» Task to complete: Lines where the string "Gold" appears are to be copied from the entries below.

Data for analysis below:

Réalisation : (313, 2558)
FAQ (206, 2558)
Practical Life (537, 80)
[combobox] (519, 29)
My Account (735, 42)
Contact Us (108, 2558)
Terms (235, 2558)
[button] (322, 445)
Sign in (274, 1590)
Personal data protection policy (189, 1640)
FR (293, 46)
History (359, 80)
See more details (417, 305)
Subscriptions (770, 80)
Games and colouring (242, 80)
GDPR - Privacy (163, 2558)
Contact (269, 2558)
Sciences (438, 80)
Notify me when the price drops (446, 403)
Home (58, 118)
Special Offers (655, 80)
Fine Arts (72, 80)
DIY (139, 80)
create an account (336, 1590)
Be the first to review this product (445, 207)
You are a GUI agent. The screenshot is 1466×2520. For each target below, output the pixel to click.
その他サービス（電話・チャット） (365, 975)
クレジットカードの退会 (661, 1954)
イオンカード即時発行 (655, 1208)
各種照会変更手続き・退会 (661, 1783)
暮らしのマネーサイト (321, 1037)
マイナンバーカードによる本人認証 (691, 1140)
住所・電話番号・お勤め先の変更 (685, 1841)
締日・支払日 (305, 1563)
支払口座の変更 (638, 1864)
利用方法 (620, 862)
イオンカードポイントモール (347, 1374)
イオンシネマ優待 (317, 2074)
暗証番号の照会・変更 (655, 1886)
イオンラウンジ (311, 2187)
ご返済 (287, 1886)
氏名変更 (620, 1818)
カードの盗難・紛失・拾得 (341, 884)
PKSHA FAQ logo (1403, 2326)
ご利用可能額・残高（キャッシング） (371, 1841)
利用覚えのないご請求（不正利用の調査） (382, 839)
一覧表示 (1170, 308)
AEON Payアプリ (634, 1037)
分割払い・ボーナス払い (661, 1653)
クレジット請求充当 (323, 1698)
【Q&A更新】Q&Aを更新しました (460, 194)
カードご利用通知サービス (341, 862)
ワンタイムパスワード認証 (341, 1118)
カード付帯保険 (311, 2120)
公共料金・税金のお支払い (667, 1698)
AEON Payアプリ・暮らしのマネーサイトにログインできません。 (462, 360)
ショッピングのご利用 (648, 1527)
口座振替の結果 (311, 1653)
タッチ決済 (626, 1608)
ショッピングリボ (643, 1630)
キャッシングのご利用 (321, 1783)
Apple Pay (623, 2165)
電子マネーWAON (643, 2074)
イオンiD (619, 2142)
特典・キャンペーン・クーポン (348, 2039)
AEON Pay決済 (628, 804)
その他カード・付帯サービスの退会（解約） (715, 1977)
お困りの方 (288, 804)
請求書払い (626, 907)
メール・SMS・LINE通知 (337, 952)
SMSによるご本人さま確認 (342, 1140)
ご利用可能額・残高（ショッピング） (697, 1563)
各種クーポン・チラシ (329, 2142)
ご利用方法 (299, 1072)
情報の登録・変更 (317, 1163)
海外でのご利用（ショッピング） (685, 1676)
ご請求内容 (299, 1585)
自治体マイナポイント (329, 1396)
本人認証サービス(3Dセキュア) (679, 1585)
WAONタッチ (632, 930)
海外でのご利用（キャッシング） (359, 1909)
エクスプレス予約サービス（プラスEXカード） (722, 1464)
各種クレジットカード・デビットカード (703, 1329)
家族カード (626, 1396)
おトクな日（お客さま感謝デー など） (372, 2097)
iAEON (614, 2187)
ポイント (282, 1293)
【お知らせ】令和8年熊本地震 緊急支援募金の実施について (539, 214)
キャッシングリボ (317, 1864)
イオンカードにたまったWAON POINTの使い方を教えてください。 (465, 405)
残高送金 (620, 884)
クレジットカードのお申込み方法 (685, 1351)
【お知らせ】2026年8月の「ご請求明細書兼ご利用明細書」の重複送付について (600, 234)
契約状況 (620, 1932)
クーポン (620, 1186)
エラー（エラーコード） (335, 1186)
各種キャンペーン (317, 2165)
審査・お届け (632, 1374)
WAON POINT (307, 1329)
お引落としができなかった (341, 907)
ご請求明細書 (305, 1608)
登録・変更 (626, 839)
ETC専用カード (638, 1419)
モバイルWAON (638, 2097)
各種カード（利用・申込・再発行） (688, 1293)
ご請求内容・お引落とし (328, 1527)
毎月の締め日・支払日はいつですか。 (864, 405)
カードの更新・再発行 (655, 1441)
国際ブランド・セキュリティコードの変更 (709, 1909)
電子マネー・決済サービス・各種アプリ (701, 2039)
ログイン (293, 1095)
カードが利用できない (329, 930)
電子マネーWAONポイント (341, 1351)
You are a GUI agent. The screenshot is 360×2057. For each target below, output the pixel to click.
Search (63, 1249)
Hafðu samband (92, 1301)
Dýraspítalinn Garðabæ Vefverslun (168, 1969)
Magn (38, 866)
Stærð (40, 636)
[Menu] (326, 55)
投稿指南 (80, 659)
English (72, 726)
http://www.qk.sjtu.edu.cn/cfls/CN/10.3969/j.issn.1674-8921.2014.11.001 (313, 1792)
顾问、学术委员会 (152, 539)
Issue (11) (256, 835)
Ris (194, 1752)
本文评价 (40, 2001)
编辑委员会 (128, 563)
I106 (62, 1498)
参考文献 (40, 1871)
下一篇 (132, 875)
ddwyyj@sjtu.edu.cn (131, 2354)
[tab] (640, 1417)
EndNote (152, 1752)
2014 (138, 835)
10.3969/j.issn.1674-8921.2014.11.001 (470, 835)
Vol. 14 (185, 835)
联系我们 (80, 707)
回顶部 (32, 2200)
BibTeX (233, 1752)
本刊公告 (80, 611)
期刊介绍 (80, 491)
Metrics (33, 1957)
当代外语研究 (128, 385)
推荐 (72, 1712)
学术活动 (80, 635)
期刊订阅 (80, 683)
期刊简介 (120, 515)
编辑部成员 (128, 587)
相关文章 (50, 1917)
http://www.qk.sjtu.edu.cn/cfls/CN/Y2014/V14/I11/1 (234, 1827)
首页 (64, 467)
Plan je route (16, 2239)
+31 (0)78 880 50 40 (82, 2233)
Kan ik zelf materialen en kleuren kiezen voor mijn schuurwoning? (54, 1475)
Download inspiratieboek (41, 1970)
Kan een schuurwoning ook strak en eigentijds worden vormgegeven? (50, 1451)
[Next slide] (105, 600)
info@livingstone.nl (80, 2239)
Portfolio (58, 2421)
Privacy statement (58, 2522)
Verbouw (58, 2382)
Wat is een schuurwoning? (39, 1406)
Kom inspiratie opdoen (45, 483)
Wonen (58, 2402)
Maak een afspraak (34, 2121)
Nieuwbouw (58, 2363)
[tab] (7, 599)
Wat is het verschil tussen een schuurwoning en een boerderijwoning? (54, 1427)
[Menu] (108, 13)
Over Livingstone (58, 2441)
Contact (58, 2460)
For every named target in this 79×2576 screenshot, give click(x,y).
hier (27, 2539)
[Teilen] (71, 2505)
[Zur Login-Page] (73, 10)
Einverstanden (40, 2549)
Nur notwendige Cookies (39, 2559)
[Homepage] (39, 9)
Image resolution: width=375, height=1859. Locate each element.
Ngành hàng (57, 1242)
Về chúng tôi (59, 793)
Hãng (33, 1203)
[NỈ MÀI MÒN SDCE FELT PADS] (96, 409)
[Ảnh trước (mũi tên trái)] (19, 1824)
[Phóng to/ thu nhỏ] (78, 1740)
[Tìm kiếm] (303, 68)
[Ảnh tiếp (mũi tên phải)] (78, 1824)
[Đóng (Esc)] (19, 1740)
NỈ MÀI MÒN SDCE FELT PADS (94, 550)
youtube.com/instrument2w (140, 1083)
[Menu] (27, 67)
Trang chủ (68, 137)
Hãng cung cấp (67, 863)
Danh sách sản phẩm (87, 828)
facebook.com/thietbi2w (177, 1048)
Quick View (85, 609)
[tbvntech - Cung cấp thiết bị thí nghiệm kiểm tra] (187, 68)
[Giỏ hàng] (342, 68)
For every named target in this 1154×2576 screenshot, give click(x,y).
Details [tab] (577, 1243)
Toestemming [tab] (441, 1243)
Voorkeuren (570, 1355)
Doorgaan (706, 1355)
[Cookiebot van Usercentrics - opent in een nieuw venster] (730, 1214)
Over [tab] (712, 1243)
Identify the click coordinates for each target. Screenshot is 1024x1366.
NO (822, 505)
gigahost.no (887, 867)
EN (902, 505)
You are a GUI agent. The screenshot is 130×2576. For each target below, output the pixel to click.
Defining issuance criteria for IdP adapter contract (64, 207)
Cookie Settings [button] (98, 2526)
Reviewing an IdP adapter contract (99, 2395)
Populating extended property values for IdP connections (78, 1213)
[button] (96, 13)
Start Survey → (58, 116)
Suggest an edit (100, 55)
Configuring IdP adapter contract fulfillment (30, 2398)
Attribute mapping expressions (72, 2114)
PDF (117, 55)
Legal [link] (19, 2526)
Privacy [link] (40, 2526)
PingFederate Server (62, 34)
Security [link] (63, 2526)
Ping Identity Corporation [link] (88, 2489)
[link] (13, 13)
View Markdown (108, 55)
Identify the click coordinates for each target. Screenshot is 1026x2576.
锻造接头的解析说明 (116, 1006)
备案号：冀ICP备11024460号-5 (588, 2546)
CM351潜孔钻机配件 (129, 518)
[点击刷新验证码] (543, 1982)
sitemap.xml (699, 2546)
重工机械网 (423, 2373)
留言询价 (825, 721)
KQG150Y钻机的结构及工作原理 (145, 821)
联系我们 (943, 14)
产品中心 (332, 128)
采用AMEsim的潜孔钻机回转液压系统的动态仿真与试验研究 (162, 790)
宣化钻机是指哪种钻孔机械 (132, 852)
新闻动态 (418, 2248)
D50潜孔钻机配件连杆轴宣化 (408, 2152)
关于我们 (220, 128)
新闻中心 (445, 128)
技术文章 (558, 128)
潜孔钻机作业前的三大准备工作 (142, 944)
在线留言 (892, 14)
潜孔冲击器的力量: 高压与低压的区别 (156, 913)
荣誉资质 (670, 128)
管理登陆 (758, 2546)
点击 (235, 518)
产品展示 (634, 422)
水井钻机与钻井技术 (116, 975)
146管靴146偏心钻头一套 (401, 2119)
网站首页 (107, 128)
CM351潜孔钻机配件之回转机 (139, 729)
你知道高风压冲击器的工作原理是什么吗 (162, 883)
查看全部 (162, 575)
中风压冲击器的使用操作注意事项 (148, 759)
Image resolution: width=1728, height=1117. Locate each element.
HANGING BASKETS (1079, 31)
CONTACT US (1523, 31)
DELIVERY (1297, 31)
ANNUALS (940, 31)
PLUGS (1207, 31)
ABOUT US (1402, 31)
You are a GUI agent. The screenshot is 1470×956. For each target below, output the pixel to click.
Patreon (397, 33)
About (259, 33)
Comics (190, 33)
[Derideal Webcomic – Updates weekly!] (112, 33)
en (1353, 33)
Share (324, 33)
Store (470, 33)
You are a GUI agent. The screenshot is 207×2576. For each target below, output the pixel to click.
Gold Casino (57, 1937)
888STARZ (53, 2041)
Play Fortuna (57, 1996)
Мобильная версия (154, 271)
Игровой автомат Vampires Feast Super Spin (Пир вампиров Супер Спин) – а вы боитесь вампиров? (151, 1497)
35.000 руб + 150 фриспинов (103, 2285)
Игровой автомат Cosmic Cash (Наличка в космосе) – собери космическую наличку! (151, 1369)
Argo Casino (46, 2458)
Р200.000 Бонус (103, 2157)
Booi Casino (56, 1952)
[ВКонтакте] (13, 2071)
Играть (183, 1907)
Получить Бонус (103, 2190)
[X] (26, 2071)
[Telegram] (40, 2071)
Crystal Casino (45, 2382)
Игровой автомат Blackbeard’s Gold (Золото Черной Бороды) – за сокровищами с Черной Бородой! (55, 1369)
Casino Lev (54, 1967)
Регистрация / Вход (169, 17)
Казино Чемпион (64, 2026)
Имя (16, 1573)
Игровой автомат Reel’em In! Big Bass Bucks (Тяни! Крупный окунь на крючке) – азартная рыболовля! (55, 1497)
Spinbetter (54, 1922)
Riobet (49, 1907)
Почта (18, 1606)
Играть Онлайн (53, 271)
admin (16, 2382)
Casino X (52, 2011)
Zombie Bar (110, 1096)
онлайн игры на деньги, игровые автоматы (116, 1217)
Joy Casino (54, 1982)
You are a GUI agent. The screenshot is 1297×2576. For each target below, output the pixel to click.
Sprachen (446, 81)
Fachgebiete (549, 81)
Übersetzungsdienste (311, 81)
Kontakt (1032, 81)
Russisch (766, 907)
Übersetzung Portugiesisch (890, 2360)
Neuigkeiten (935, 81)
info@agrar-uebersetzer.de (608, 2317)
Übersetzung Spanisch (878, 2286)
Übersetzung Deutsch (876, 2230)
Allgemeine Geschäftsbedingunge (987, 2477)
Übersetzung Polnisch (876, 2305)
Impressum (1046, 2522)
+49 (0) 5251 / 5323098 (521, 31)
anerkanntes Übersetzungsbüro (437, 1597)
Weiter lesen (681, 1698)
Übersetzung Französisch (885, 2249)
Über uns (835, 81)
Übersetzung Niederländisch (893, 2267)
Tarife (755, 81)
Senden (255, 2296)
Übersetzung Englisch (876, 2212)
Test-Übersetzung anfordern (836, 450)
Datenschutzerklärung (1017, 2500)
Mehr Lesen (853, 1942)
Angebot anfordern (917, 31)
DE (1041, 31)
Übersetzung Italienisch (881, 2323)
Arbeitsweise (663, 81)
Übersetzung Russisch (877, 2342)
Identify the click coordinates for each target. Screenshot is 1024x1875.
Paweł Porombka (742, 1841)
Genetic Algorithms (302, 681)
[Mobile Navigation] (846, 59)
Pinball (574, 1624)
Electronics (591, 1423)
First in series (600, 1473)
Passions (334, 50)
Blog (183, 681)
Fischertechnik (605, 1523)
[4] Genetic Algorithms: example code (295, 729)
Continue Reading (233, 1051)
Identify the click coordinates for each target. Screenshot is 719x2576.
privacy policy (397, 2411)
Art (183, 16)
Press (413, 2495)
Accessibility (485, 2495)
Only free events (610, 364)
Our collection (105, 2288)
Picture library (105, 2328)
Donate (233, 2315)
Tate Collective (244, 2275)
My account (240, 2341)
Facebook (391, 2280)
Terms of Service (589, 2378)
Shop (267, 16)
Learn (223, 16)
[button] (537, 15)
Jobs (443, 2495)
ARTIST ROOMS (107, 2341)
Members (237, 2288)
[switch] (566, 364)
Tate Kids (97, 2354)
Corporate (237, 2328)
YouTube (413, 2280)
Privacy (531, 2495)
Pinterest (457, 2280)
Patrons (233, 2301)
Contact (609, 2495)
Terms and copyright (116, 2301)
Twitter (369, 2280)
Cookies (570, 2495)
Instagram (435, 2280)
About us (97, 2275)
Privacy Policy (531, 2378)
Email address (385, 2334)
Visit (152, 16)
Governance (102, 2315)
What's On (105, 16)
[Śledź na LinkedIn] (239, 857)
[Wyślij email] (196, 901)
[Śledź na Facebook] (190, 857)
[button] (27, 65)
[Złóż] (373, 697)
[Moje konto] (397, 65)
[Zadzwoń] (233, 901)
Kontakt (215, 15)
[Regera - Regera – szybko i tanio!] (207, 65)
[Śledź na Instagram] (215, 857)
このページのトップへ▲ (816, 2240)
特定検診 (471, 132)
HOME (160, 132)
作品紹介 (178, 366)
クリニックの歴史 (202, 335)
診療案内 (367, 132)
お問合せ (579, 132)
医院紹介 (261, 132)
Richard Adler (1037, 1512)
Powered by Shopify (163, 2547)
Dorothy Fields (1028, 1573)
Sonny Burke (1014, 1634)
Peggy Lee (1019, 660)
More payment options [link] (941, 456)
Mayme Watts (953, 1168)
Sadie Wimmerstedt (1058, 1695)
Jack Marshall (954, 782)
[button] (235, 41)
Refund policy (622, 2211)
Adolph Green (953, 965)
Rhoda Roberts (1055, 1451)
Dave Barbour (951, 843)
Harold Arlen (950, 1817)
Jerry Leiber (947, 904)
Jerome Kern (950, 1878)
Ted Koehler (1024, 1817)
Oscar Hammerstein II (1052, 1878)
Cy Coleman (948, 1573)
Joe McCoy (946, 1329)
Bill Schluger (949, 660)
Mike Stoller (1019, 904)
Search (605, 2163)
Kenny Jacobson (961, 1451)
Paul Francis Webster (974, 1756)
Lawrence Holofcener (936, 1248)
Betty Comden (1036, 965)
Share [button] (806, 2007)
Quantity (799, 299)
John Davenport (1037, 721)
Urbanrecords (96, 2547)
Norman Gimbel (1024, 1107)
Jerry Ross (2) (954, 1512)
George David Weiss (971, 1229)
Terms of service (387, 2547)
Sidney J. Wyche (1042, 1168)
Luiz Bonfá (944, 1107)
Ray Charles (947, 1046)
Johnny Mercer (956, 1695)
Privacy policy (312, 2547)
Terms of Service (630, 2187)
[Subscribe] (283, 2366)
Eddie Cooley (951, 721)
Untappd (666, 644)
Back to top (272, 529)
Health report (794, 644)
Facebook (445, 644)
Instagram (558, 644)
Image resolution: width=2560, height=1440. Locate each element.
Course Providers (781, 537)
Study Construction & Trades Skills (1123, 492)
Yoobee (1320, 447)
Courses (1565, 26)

End of Data for analysis.

» Your response:
Gold Casino (57, 1937)
Игровой автомат Blackbeard’s Gold (Золото Черной Бороды) – за сокровищами с Черной Бородой! (55, 1369)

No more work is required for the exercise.